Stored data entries
== Segment start ==
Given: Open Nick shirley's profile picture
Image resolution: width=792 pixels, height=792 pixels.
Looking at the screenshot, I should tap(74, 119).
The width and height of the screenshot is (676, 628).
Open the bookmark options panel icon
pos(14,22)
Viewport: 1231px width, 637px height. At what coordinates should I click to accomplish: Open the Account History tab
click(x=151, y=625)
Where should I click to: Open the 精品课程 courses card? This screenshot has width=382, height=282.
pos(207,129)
== Segment end ==
== Segment start ==
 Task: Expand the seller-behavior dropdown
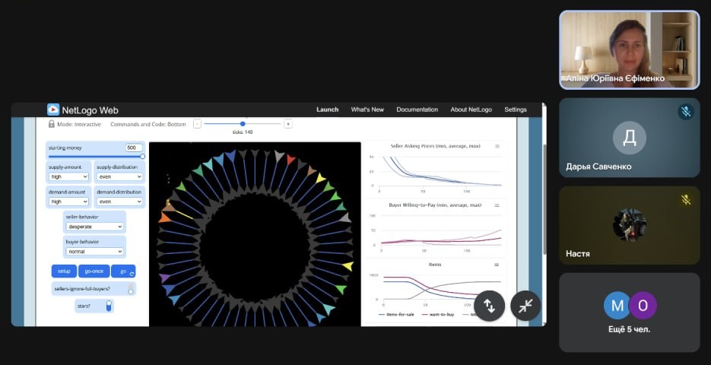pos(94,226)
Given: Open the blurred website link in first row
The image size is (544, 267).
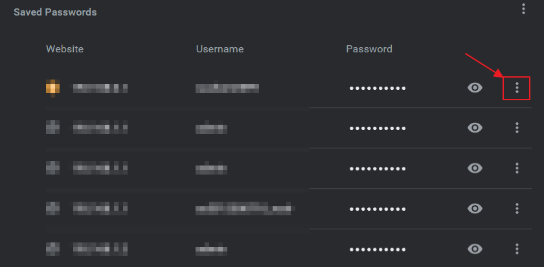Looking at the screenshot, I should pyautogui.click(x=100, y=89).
== Segment end ==
# TASK ITEM:
Search the data for "Given". Copy each line that has it.

# ANSWER TO THIS EXERCISE:
Given: Open Nick shirley's profile picture
Given: Open the blurred website link in first row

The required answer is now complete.